→ **Problem details**: Exactly the lines from the one holding "You are a computer-use agent." through the end of the material below must be printed, nothing more, and the pictures must be dropped.

'''

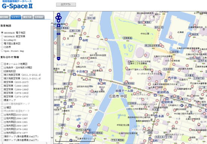Toggle the 土壌図 overlay checkbox
The image size is (207, 144).
click(2, 107)
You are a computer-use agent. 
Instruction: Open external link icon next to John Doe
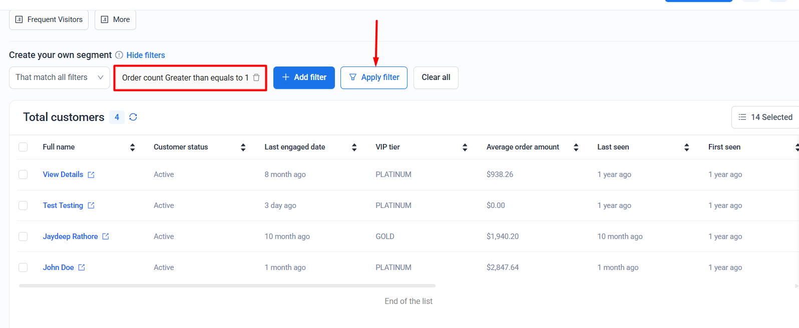click(82, 268)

'''

→ **Expected answer**:
You are a computer-use agent. 
Instruction: Open external link icon next to John Doe
click(82, 268)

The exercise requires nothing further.